(Given information)

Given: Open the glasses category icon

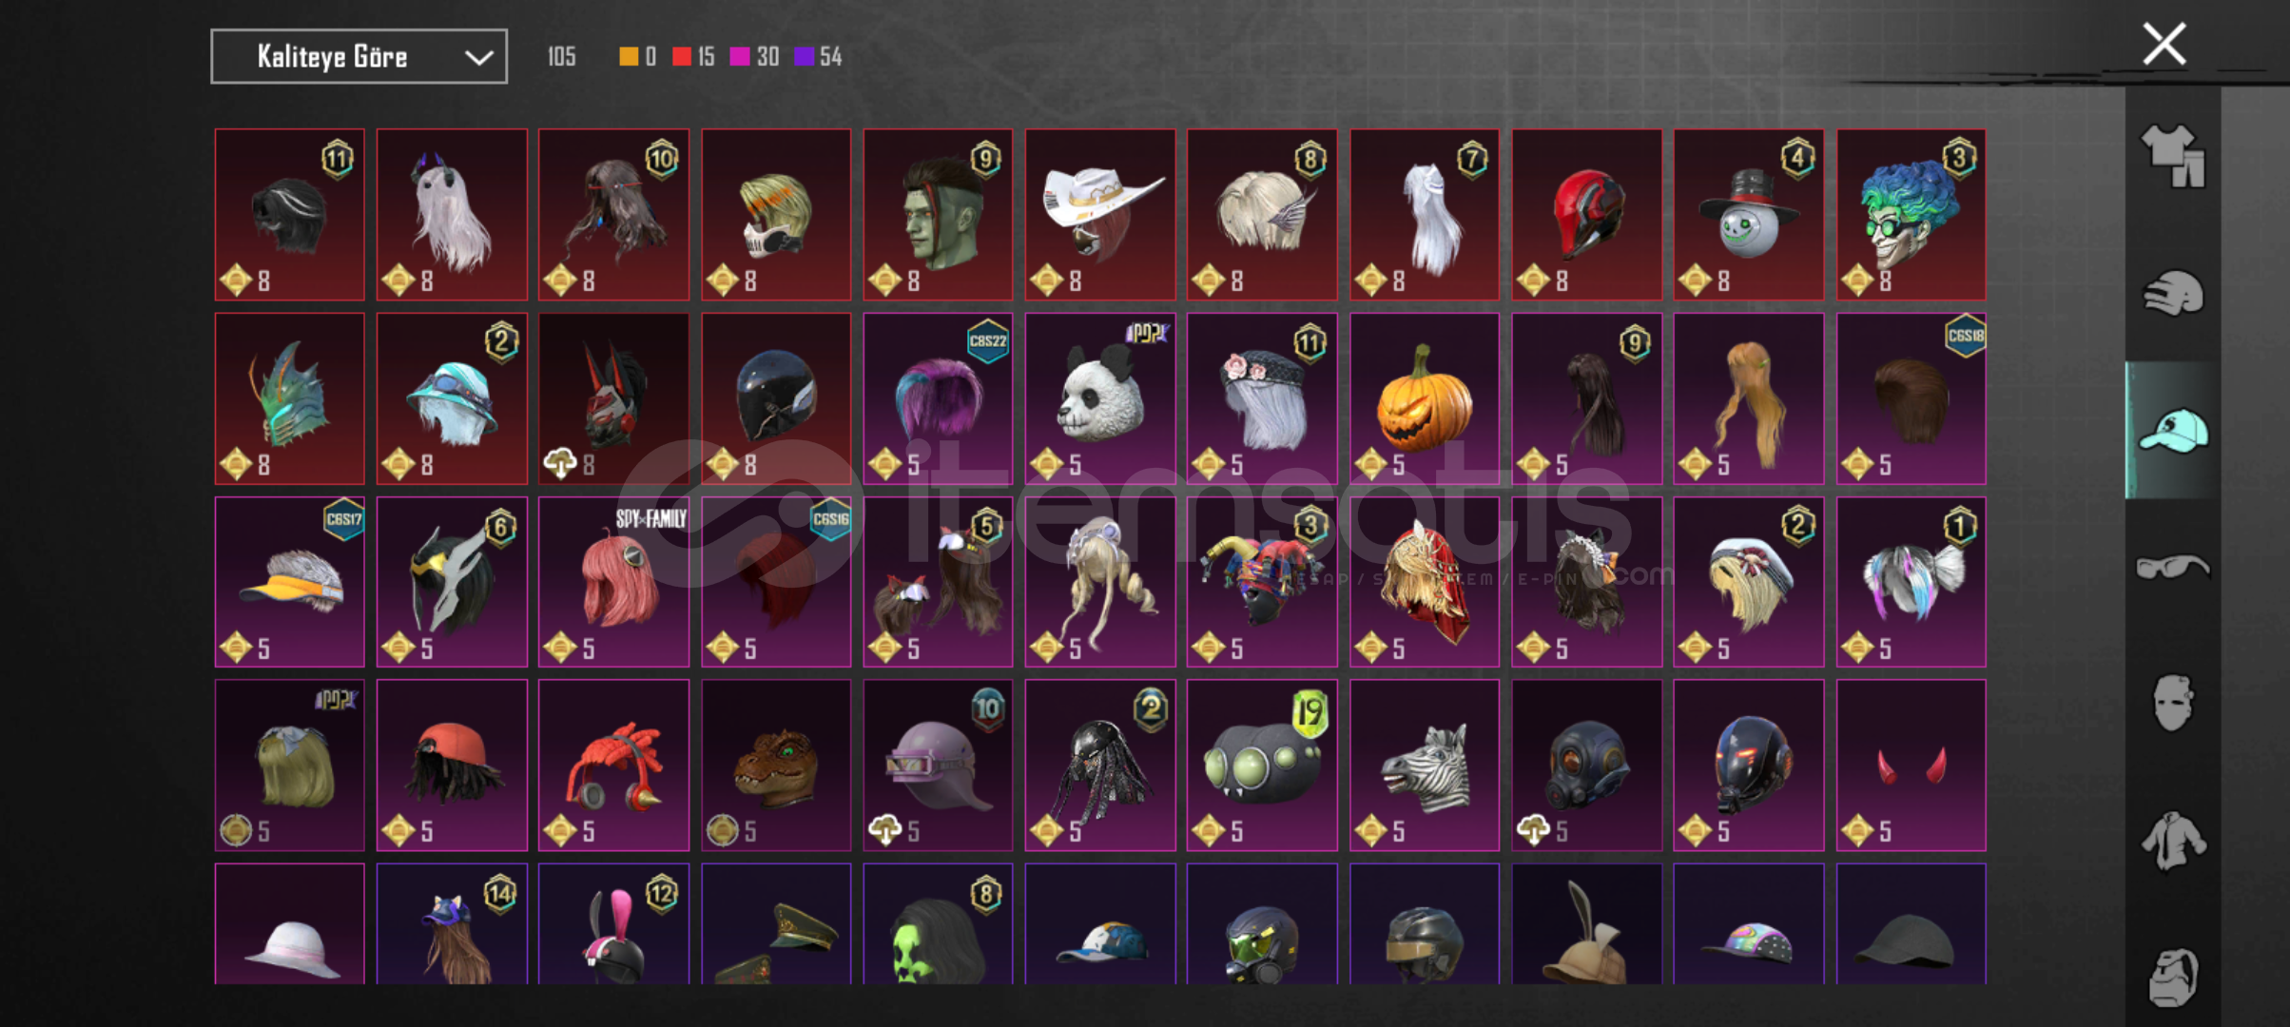Looking at the screenshot, I should pos(2173,568).
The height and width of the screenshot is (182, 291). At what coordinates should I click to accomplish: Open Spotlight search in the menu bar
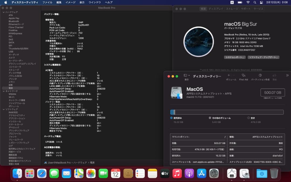tap(255, 2)
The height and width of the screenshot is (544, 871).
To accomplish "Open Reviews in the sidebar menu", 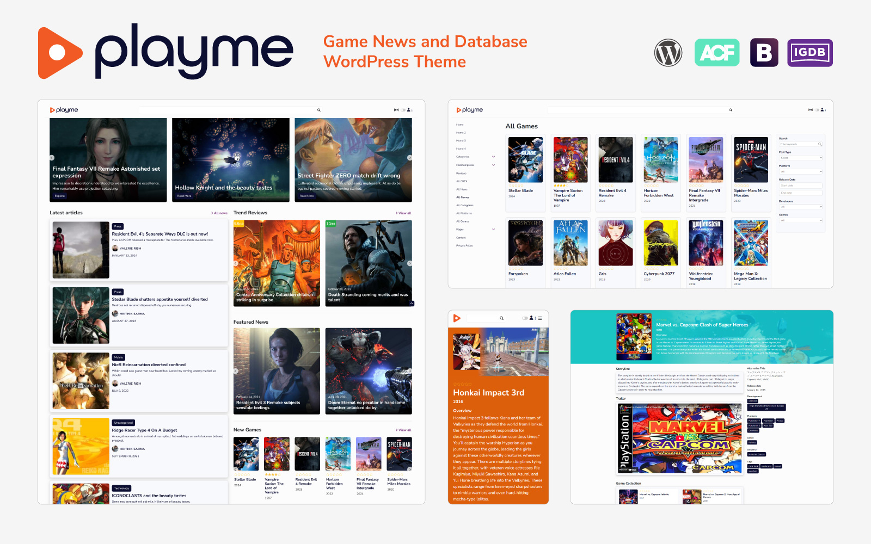I will (461, 173).
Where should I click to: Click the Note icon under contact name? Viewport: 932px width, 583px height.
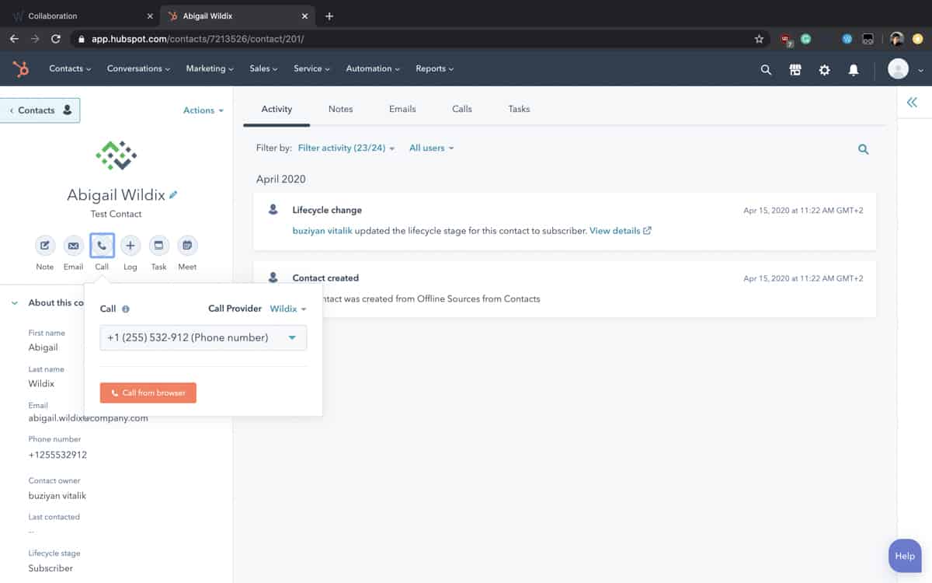tap(45, 246)
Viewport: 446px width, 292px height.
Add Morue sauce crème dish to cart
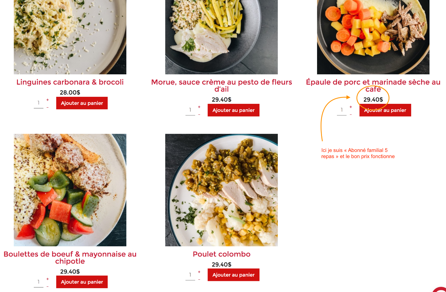[x=234, y=110]
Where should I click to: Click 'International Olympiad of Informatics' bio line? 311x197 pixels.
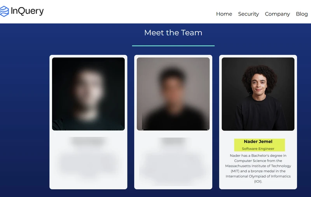tap(258, 176)
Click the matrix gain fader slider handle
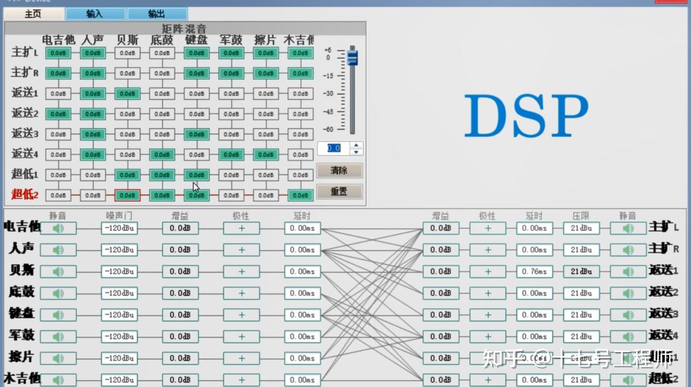691x387 pixels. tap(353, 57)
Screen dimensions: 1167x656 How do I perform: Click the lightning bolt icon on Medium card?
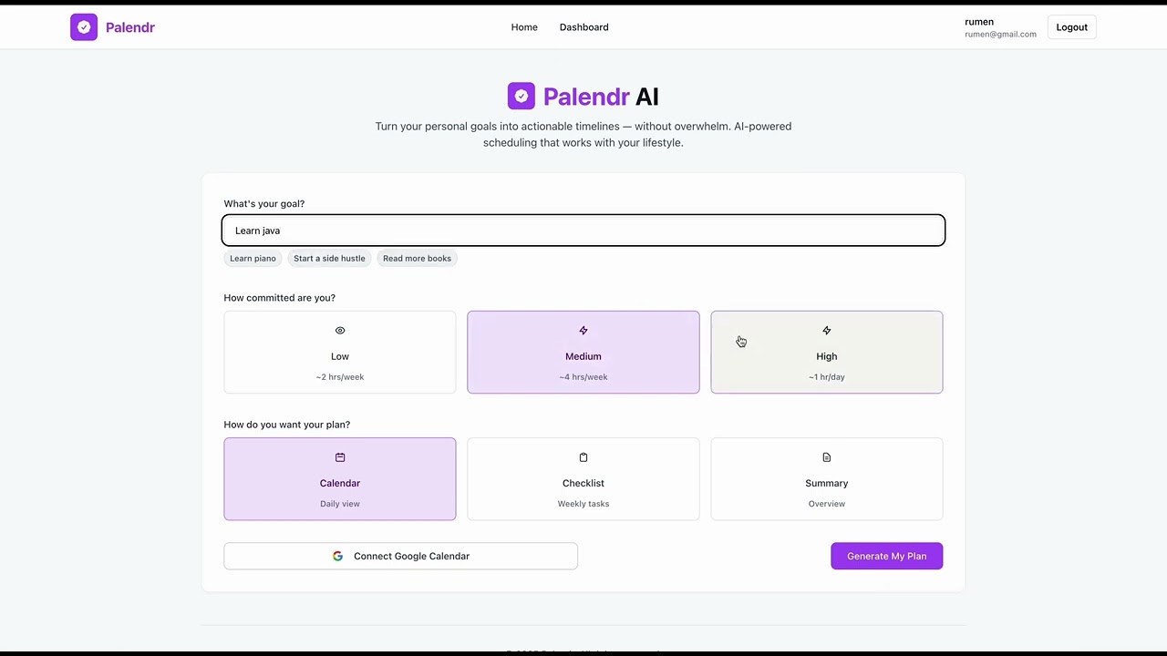[x=584, y=331]
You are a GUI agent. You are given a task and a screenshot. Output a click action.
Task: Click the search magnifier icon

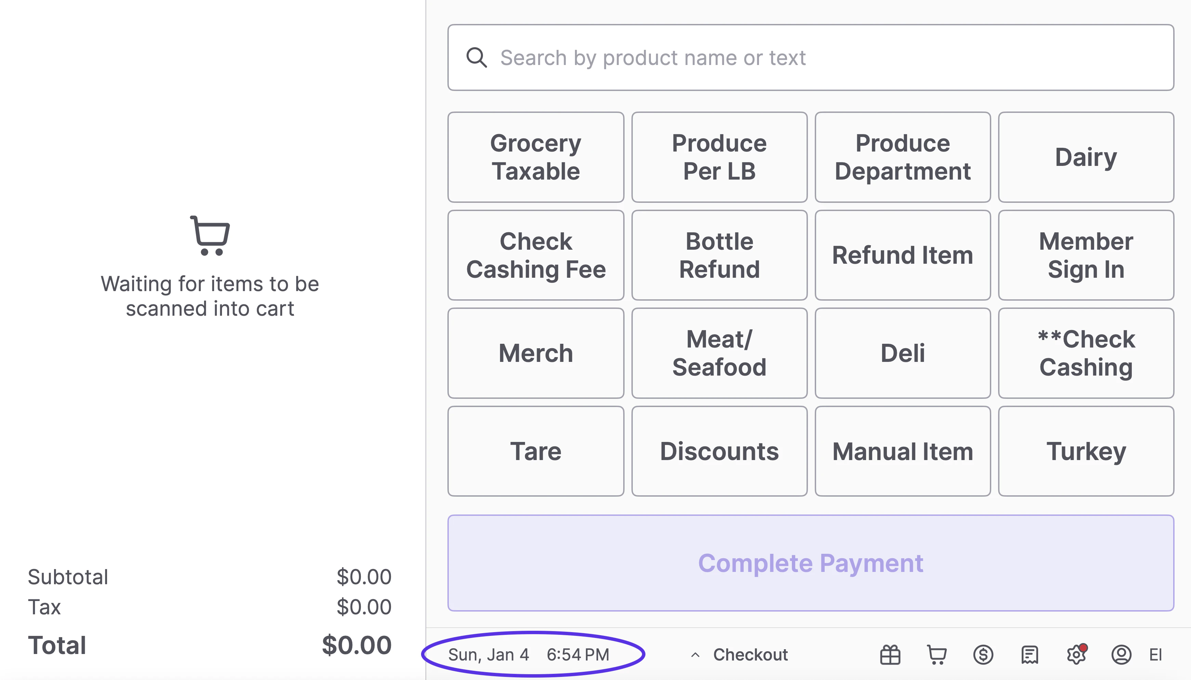[x=476, y=57]
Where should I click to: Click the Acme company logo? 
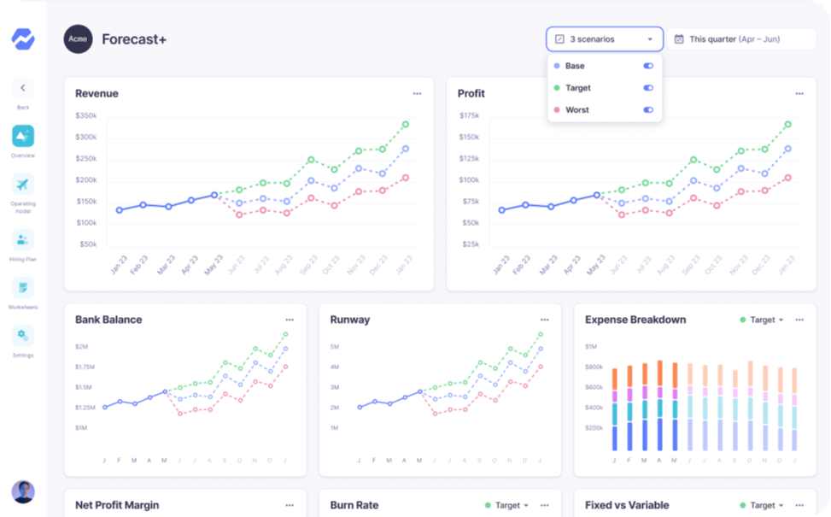pos(78,38)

(End Given information)

Only the lines from the one that contains "Screen dimensions: 1167x656" to the end of the records, inclusive, are to be quoted exactly, with pictures excluded.

Screen dimensions: 1167x656 How do I perform: Click the lightning bolt icon on Medium card?
[x=584, y=331]
You are a GUI agent. You are given a task and a screenshot. Output a click action.
Task: Click the search magnifier icon

[x=476, y=57]
Where should I click to: Click the Acme company logo? 
pos(78,38)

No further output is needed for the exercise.